EXERCISE PROMPT: Restate word for word the lines in the listing below, starting at the line containing "Open the TAB key panel prompt" and ending at the line containing "Given: Click the USDC token icon", both included; leave out the rest.

--- SUPPLIED RECORDS Enclosed Below ---

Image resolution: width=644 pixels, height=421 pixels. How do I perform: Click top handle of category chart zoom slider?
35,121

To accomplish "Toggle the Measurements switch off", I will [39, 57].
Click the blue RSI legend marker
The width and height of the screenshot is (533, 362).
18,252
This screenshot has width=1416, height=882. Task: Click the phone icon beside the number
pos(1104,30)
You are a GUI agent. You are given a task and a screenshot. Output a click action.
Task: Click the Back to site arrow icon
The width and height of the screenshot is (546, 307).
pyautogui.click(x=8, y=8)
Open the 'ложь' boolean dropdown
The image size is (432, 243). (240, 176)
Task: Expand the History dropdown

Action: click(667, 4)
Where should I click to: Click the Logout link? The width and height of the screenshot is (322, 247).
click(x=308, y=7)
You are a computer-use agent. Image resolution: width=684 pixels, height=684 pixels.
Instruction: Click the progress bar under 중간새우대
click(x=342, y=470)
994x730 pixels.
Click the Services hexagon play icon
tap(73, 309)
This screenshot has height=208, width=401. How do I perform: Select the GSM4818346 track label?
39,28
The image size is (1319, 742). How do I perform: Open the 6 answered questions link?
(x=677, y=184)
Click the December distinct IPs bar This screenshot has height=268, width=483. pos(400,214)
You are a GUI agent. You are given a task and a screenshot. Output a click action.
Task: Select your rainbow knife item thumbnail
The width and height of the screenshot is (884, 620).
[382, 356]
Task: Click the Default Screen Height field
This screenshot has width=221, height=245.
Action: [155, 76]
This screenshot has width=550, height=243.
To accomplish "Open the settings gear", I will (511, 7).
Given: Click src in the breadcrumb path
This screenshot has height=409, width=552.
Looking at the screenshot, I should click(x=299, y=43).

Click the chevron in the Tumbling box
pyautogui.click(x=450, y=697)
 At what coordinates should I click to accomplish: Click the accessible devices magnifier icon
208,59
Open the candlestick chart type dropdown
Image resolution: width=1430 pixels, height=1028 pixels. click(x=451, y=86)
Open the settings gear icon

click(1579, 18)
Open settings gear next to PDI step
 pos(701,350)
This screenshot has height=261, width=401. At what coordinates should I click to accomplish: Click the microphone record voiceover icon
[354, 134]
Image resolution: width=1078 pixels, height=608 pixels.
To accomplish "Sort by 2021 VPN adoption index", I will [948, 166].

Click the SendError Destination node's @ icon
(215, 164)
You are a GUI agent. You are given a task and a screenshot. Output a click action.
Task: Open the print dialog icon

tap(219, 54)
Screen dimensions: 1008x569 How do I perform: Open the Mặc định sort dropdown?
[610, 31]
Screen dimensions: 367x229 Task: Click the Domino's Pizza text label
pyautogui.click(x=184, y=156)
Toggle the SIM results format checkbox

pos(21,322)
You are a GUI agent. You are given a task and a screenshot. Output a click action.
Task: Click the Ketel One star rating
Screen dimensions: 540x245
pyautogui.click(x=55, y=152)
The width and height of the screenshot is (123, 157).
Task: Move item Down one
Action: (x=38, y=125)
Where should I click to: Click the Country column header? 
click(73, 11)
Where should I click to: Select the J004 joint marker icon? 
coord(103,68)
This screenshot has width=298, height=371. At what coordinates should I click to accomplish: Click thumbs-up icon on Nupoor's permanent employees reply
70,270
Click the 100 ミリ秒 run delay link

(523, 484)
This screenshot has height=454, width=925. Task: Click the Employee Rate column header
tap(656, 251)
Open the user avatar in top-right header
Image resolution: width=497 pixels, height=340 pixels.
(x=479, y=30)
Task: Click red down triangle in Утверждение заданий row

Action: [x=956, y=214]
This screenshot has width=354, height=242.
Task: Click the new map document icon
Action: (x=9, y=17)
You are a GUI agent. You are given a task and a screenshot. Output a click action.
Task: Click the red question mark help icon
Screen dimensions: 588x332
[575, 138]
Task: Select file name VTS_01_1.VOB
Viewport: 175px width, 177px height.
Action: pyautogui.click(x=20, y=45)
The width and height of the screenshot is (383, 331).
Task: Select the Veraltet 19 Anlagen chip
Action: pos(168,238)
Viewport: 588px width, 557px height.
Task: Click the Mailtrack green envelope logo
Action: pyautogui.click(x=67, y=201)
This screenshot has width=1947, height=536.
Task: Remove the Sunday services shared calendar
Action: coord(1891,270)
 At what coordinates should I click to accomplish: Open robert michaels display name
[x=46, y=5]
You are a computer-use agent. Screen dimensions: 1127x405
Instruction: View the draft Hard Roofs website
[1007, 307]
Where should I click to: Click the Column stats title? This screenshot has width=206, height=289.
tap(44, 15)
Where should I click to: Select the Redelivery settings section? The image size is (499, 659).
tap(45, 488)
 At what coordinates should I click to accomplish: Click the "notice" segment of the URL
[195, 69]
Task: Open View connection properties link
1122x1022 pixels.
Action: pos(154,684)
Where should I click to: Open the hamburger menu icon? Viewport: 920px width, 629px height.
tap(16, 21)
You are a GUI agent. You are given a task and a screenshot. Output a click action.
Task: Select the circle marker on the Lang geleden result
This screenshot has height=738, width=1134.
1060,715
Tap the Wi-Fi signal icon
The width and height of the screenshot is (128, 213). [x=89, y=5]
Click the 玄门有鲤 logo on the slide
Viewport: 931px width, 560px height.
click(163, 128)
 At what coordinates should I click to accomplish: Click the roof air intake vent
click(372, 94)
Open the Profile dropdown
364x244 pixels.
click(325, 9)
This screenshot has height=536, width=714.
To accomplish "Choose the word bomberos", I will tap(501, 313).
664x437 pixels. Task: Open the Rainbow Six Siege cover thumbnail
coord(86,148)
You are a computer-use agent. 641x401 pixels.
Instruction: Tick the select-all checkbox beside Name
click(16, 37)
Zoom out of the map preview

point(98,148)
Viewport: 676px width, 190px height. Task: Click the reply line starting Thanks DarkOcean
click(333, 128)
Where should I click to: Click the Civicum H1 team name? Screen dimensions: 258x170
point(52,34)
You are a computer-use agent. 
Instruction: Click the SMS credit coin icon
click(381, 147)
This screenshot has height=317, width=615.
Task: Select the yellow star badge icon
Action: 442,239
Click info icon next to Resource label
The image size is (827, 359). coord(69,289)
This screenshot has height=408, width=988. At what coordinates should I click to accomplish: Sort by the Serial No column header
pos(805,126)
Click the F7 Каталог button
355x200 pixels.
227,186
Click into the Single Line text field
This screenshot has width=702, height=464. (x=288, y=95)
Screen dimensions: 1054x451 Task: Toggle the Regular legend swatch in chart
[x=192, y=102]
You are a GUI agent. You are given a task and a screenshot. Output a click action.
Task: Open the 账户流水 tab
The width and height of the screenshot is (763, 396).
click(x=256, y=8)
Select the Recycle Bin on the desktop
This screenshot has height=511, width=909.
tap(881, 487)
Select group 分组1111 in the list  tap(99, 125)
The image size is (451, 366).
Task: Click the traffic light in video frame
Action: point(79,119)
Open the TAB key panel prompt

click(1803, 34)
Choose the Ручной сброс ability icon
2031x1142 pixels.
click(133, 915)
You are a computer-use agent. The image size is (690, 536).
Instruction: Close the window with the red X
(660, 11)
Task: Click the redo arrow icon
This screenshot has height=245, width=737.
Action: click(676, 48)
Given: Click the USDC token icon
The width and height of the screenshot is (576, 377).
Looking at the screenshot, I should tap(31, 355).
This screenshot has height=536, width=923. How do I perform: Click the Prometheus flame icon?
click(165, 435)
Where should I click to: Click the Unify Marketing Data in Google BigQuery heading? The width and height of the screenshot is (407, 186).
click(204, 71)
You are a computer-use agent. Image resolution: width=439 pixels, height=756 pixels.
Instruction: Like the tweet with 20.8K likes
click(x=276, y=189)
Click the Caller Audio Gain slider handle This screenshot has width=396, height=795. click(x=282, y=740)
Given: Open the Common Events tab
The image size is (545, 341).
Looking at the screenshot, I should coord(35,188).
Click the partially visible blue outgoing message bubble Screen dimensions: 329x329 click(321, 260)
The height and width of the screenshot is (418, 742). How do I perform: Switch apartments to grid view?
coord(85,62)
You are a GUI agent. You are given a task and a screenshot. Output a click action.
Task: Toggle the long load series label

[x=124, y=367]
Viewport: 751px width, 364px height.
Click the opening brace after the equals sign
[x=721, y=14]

--- End of Enclosed SUPPLIED RECORDS ---

RESPONSE TO THIS EXERCISE:
Open the TAB key panel prompt

click(1803, 34)
Choose the Ручной сброс ability icon
2031x1142 pixels.
click(133, 915)
You are a computer-use agent. The image size is (690, 536).
Instruction: Close the window with the red X
(660, 11)
Task: Click the redo arrow icon
This screenshot has height=245, width=737.
Action: click(676, 48)
Given: Click the USDC token icon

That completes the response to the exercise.